The entries below contain a line with "Expand the Page" and a line with "You are a computer-use agent. Viewport: 658px". Quote exactly those two lines and all lines between them.

Material provided |
((
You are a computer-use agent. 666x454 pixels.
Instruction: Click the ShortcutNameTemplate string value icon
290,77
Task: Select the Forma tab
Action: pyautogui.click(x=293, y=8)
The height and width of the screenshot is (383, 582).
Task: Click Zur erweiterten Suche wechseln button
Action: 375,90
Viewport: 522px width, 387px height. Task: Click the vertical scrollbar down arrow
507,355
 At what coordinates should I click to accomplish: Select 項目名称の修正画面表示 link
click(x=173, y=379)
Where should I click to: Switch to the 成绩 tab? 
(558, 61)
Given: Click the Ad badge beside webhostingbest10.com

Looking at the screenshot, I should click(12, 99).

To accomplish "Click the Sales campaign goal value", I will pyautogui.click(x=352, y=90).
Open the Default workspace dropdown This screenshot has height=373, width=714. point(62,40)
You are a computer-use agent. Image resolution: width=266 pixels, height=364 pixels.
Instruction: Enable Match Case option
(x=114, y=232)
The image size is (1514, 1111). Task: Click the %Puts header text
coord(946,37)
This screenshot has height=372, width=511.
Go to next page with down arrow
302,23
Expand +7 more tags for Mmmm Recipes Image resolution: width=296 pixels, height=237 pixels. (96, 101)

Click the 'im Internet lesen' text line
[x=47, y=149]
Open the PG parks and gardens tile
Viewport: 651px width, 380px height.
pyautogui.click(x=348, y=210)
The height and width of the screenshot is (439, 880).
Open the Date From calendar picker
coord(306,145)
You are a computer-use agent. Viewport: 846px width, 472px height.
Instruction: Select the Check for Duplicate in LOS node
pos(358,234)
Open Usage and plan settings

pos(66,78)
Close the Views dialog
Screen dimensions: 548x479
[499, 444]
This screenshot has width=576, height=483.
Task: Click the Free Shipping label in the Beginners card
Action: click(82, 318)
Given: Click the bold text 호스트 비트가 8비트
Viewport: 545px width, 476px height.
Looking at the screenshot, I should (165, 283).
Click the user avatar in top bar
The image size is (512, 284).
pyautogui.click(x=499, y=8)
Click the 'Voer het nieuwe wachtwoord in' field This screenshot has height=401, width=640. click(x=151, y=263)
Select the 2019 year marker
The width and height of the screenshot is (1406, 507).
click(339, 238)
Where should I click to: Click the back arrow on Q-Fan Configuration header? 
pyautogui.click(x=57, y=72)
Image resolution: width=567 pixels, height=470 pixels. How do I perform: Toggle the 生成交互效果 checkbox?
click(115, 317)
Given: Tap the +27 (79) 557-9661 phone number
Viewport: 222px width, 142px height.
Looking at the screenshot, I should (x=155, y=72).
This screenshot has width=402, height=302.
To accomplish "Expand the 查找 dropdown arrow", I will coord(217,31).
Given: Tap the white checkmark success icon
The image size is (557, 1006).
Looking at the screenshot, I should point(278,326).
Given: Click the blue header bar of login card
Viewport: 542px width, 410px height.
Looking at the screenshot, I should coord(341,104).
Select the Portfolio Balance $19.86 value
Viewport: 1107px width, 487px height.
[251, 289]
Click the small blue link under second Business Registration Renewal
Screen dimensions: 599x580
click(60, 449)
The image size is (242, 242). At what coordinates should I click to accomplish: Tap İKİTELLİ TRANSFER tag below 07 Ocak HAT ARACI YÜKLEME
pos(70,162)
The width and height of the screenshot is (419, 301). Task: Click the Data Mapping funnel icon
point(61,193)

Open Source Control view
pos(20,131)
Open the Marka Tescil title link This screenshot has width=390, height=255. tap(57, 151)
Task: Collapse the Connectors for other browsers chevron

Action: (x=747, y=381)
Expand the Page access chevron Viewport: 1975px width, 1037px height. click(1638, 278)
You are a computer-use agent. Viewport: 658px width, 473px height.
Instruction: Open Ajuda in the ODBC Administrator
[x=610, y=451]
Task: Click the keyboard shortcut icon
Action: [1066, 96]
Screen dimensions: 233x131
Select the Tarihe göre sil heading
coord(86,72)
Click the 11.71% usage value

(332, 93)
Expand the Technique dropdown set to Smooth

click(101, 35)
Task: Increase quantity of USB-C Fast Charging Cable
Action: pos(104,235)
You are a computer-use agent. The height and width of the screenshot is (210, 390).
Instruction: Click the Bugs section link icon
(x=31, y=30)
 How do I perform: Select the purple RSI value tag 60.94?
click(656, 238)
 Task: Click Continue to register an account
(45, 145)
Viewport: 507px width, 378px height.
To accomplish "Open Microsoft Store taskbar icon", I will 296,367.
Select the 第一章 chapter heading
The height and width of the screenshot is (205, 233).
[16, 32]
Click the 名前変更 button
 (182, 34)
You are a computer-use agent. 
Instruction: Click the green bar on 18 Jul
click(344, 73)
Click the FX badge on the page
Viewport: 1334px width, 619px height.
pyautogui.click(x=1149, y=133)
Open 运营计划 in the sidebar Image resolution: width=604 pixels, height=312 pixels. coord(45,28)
))
Answer to this exercise |
Expand the Page access chevron Viewport: 1975px width, 1037px height. click(1638, 278)
You are a computer-use agent. Viewport: 658px width, 473px height.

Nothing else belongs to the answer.